Keeping the memory alive

Published on 01 January 2010
Source: Arthritis Today

Sally Morris and her four children - James, Jake, Hattie and Gabby

After Sally Morris’s beloved husband Clive died from complications of rheumatoid arthritis, she decided to throw herself into raising money for Arthritis Research UK. Sally told Arthritis Today what motivates her.

Clive Morris was just 50 when he died from complications of rheumatoid arthritis (RA) two years ago.

Clive, larger than life, hard-working and devoted to his wife and family, had developed the condition 15 years earlier, but despite his deteriorating health, continued to work as an IT project manager until shortly before his death.

“Clive did a lot of flying for work and he developed DVT and a pulmonary embolism, and six months later was diagnosed with RA, although we don’t know if there was any sort of connection,” explains his widow Sally, who lives in Coventry with two of the couple’s younger children, daughters Hattie, aged ten, and Gabby, 15. Their two older boys, 21-year-old James and Jake, aged 19, are both at university.

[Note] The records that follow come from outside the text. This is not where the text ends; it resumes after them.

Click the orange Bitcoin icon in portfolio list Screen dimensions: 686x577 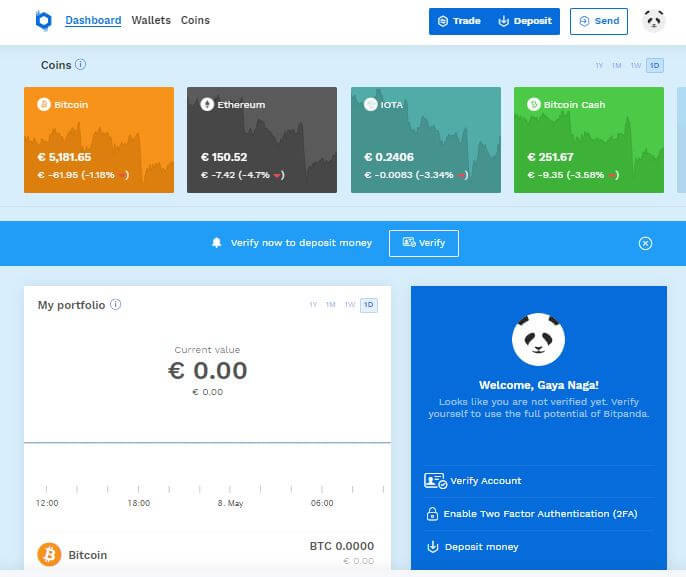pos(49,554)
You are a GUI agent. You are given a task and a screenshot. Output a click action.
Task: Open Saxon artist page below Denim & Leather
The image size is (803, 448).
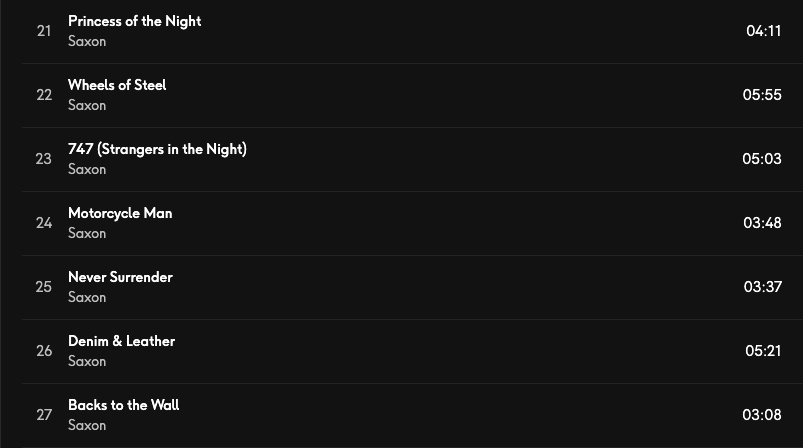87,361

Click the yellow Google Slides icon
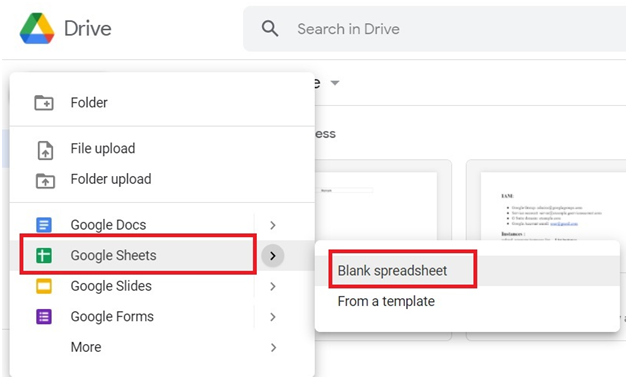44,286
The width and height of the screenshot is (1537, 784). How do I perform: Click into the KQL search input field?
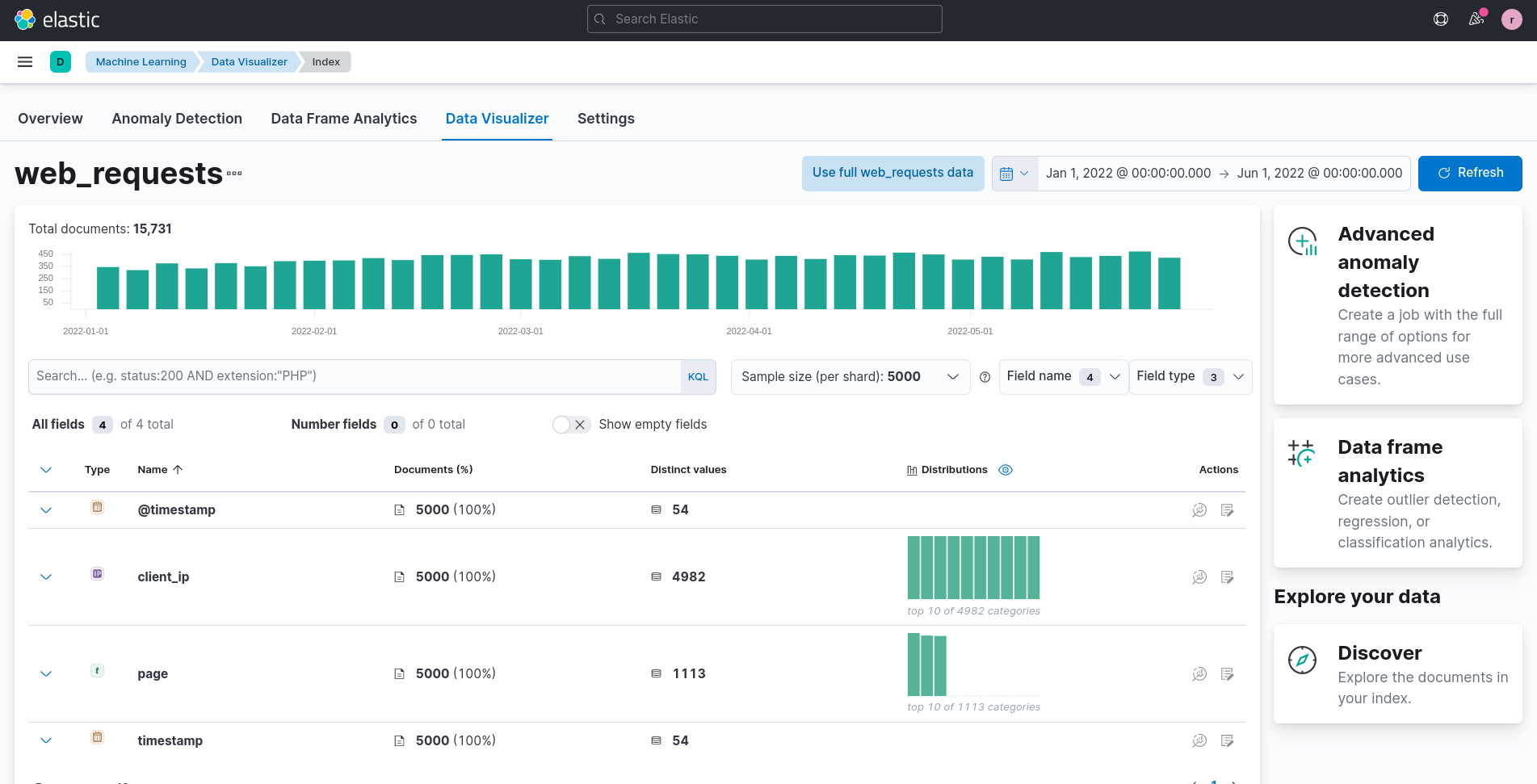point(355,376)
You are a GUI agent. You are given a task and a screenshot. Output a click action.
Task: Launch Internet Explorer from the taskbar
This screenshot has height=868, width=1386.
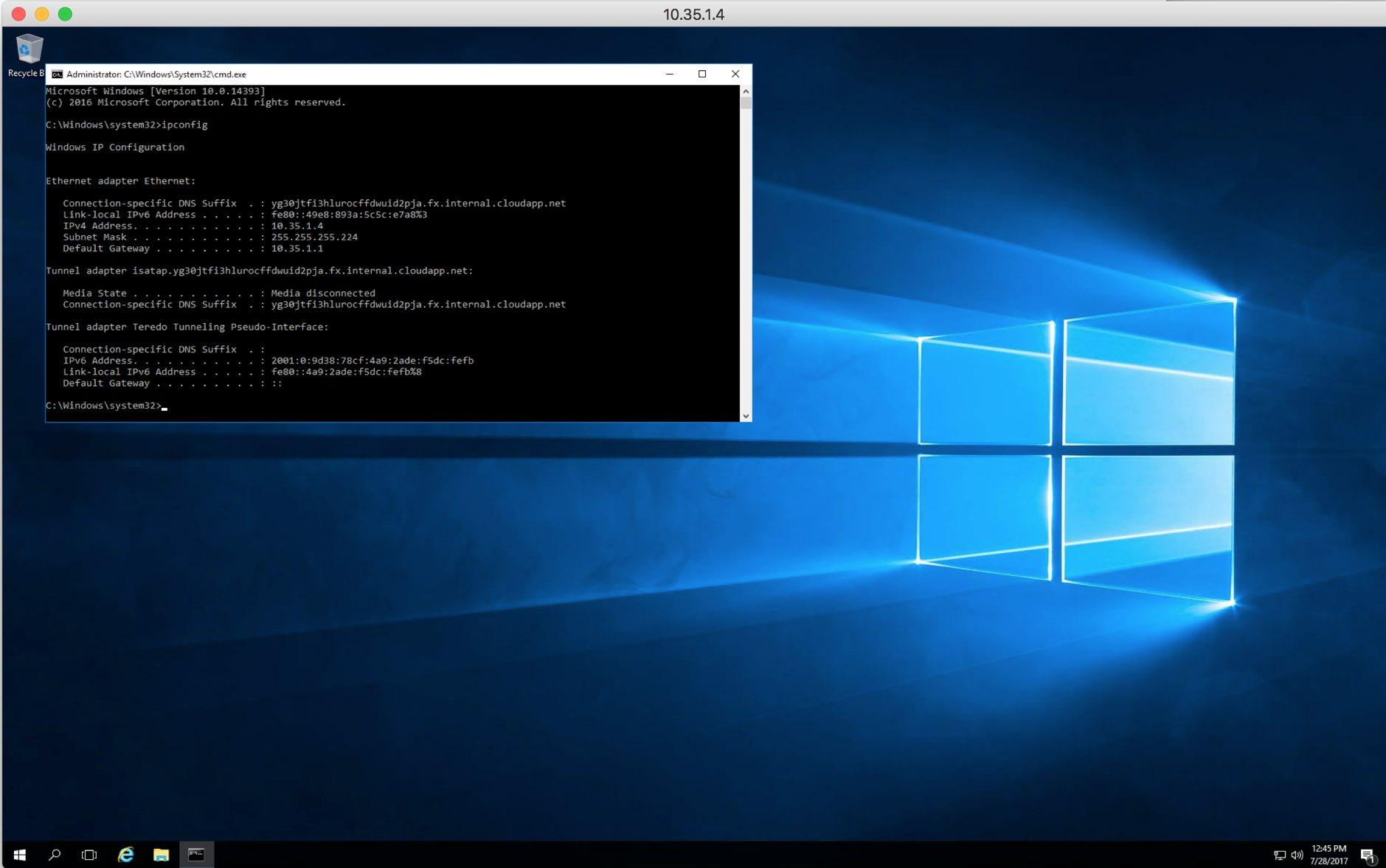click(126, 855)
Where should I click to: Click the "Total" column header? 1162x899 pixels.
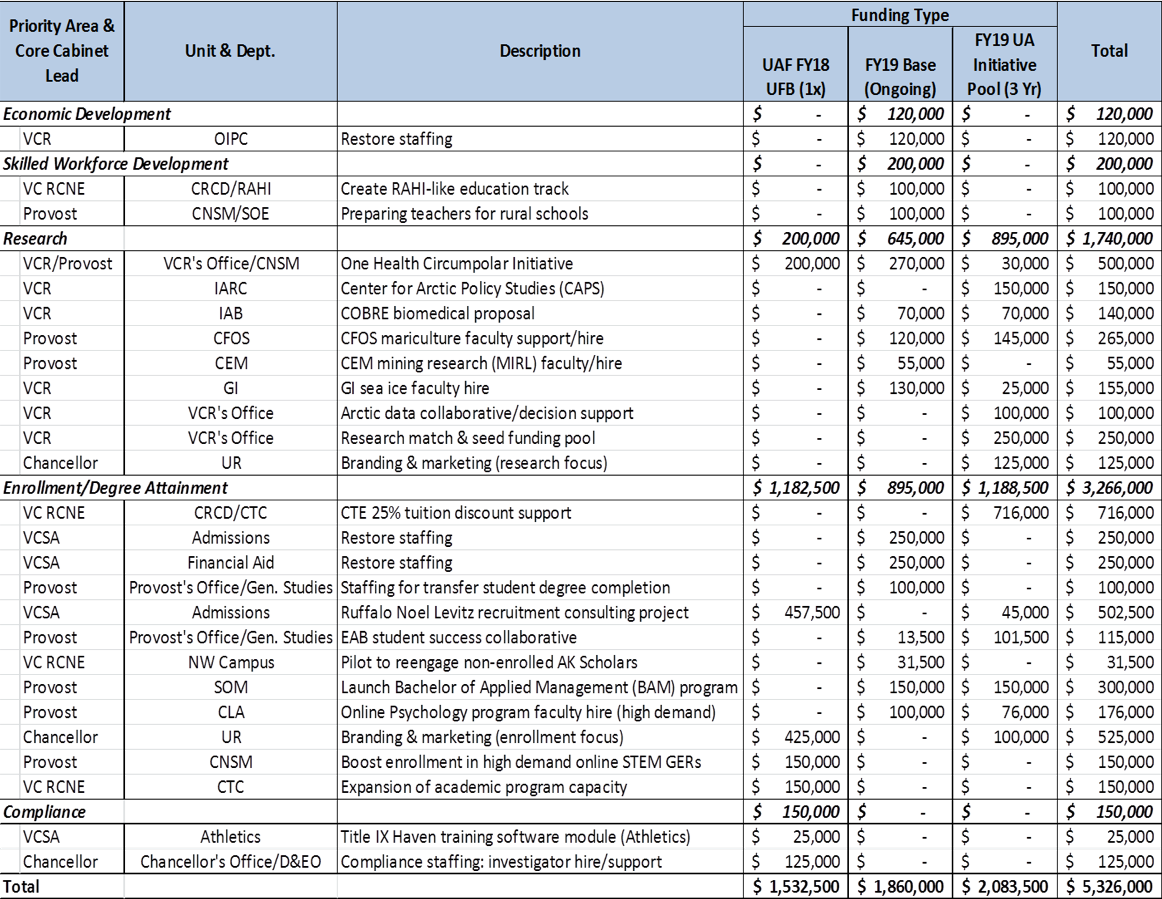tap(1109, 51)
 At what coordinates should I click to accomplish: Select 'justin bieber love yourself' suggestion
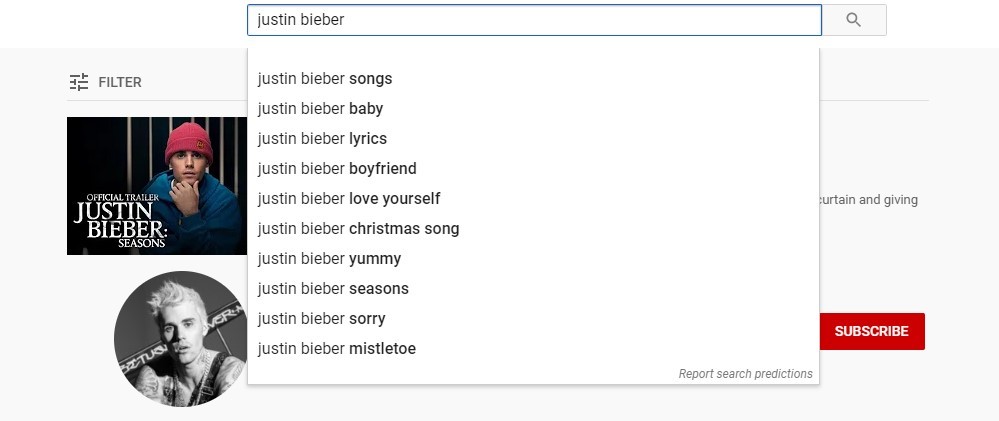click(533, 199)
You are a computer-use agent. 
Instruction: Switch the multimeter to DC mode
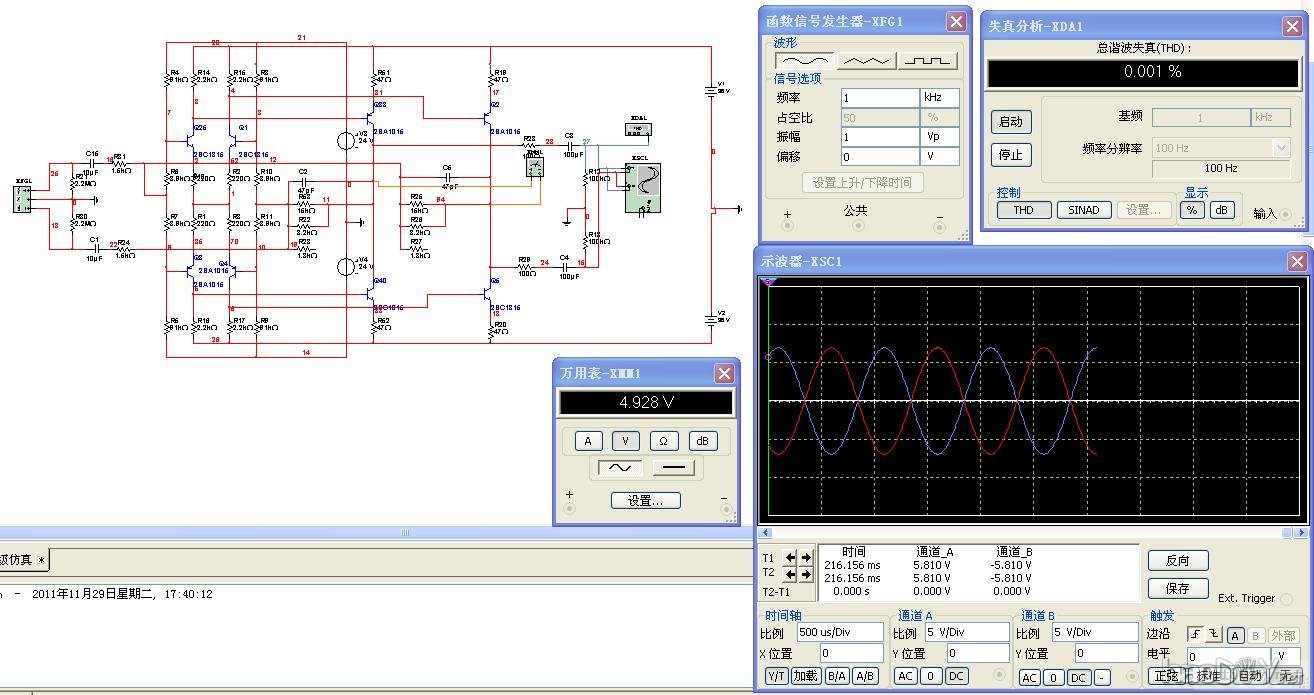click(673, 468)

After his diagnosis, Clive was put on a succession of drugs to control his condition but, from the first, suffered a series of bad reactions, and developed a number of complications. Sulphasalazine ruined his digestive tract, and although methotrexate was effective in controlling flares, he contracted ulcers, and his immune system was badly compromised. Clive also had septicaemia, and developed a lump on his neck which was found to be cancerous. He and Sally had just returned from a 25th wedding anniversary cruise when they were told he had only weeks to live. Clive died in October 2007.

"Clive was an incredible man; he used to go to work in absolute agony. His hands would be like sausages, and his knees and ankles were very badly swollen much of the time, but he was one of those men who would not give up,” remembers Sally, now 50.

"He lived for me and the kids, and was a larger-than-life personality. I can see him now, standing on the touchline in complete agony watching his sons playing rugby.”

After his death, Sally, a fitness instructor, who was already involved in running various charity events, made a conscious decision to do something to keep Clive’s memory alive.

“I said to the children that I felt we should do something so that their dad’s death was not in vain, and that it was something I felt strongly about. They said straight away: ‘what can we do?’ ”

“I thought about raising money for either a cancer or an arthritis charity, but cancer gets so much money anyway, and people look at arthritis and think you can’t die from it, and dismiss it. But I saw one of Arthritis Research UK’s fantastic posters that says: ‘Arthritis may not kill you but it can take your life’ and thought that was exactly right.”

Her first fundraising event was a memorial ball for Clive, complete with an Elvis impersonator (Clive had been a huge Elvis fan). A second ball, at the Meriden Hotel in Coventry which the whole family attended, followed this year, before Sally, who is extremely fit after 30 years in the fitness business, decided to do something a little more physically strenuous – a successful London to Paris cycle ride with her sons over three days.

“Despite training, the boys found it quite tough, and I teased them about not being able to keep up with their old mum!” Sally recalls. The events have so far raised more than £5,000 for Arthritis Research UK, with another ball and other events planned for 2010.

Fred Johnson, regional fundraising manager for the charity in South Wales and the West Midlands, says that Sally’s energy and willingness to raise money is inspirational. “She works tirelessly to raise money for Arthritis Research UK despite looking after four children and having a demanding career,” he says. “She is always thinking about her next fundraising idea. I only wish there were a lot more Sallys in Wales and the Midlands.”

Sally’s children have always been very supportive of her fundraising efforts. “From the start, after Clive’s death, I always gave them the option of getting involved or not, and if they hadn’t wanted to, then I wouldn’t have done it,” she says.

Her children, a demanding job, and all her fundraising commitments have kept Sally very busy since Clive’s death, deliberately so. “That’s the way I like it, and it helps me,” she acknowledges. “People have said to me that I’ve not given myself time to stop and grieve, and I probably need to allow myself to do that. But it’s a two-way thing. It’s been good for the children – and for me – to do something worthwhile.”